_Document excerpt_.
◆ ◆ ◆ ◆
By Menachem Wecker, MA ’09
A man with a backpack and wearing a black mask had just entered the PNC Bank in Neshannock Township, Pa., where Thomas Michael (“Mike”) Corcoran, a 42-year-old corrections officer, was waiting in line.
Noticing the masked man, Corcoran stepped back about five feet from the bank teller and reached for his pistol. He tended to conceal carry his Smith & Wesson .380 sans chambered round, so he loaded the bullets and snapped off the safety. Simultaneously, he scanned the room. The masked man, he determined, had no accomplice.
Ignoring Corcoran, BFA ’06, the bank robber went up to the teller—the one who’d been about to withdraw a large sum Corcoran needed to pay a contractor—and yelled, “Put all the money in the bag!” Corcoran was on his day off on Oct. 24, 2018, but his mind was working overtime. He saw the outline of the robber’s cell phone through his sweatpants. No weapon. Corcoran raised his own gun, which was now ready to discharge if absolutely necessary.
“Hey!” he yelled. “Put your hands in the air. Drop the bag and get on the ground. Keep your hands where I can see them!” Clearly frightened, the masked man complied. “I didn’t expect him, but he didn’t expect me,” Corcoran says. There might be a one in a million chance that someone robs a bank, but there must be a one in 10 million chance that “there’s someone with a gun in the bank you’re trying to rob.”
Of all the bank joints in all the towns in all of the world, the would-be robber walked unluckily into the one where he found himself on the business end of a former Marine’s pistol. But the whole incredible scenario, which led Corcoran’s 5-year-old daughter to think of him as a superhero, was more predictable than those far-out odds.
“It was so surreal, but, afterwards, it felt like of course at some point in my life I was going to stop a bank robbery,” Corcoran says. “There are just so many weird events that have happened in my life.
Mike Corcoran (black skullcap) poses with Gen. James Mattis, the future secretary of defense, and fellow Marines in Afghanistan in 2001. The photo is signed by Mattis. (Rob Curtis)
As a 4-year-old, Corcoran says, he moved with his mom—his parents had just divorced—from western Pennsylvania, just across the border from Ohio, to Southern California. Later, the courts worked out a custody agreement, and Corcoran spent summers with his dad back in western Pennsylvania. His West Coast classmates asked about Amish people, about milking cows and about his flying Ultralight planes on the farm, while his East Coast friends had questions about California when they saw his Vans high tops.
◆ ◆ ◆ ◆
_Dataset records_.
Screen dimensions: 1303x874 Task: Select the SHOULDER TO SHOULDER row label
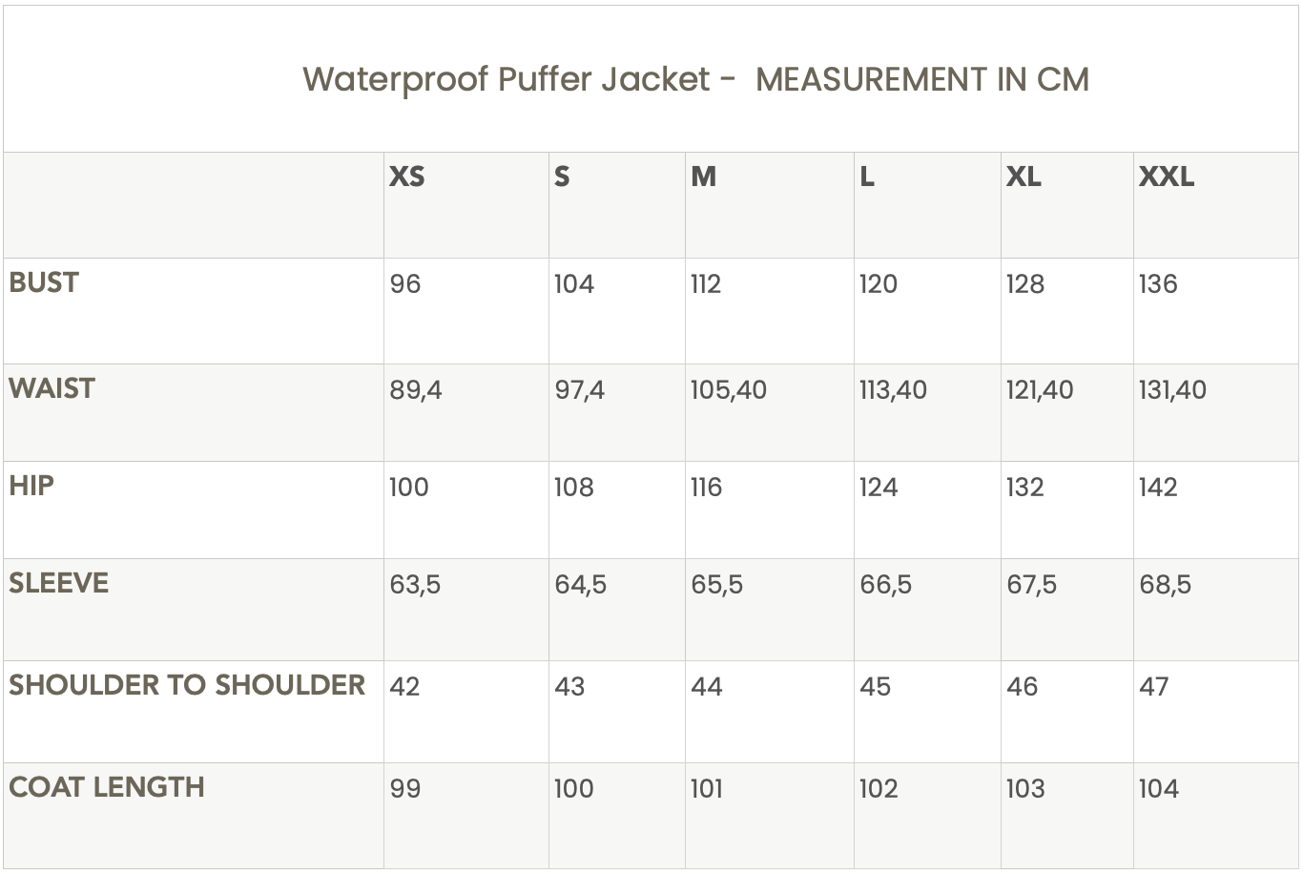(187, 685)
◆ ◆ ◆ ◆
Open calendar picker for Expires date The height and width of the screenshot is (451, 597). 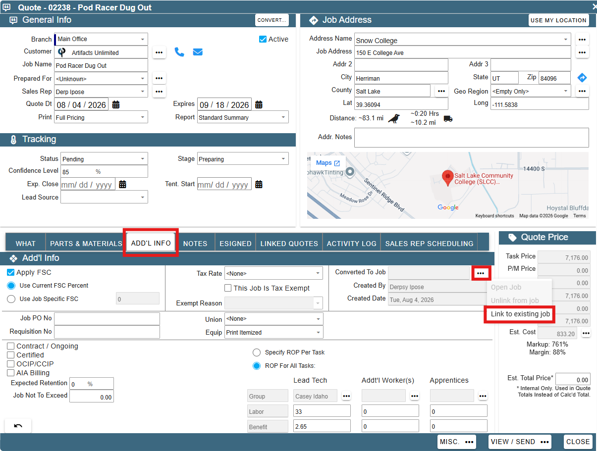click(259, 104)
◆ ◆ ◆ ◆
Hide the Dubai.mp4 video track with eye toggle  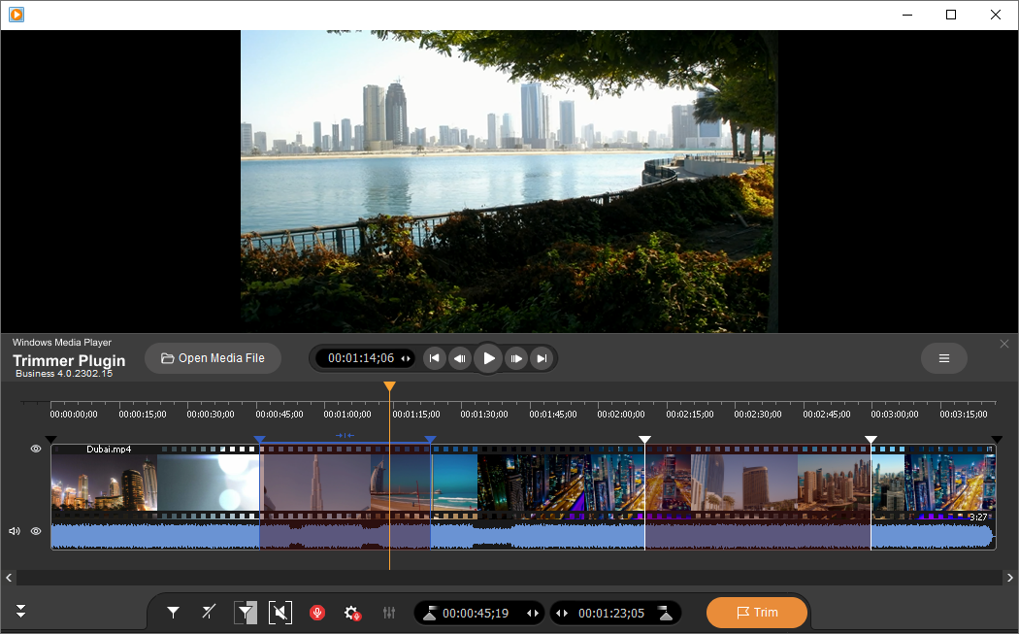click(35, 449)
◆ ◆ ◆ ◆
_Task brief_. Continue the profile of Mike Corcoran, placed above the records, starting right after its last sentence.

_Result for this task_.
Corcoran’s mother worked as an environmental specialist at the since-shuttered El Toro and Tustin air stations. As a 6-year-old, he drew pictures of and was fascinated by the posters and scale models that he saw around the bases of the future the Bell Boeing V-22 Osprey, a vertical takeoff-and-landing aircraft. In pencil and pen and with his omnipresent camera, he was mesmerized by the power of those fighter jets and helicopters, so he captured the flames coming out of the afterburners. Once a teacher told his mom that his drawings of dragons were scaring his classmates; Corcoran took that as indication his art was good enough to elicit emotion.
He also wanted to document war. “I wanted to go where there was a story,” he says. “I wanted to be a war correspondent before I knew what that was.” And here is one of the many coincidences in his life. After he enlisted, his first post was at New River Air Station in Jacksonville, N.C. In the months after he arrived there, it became home to the first V-22 Osprey squadron ever.
It took a while to get there.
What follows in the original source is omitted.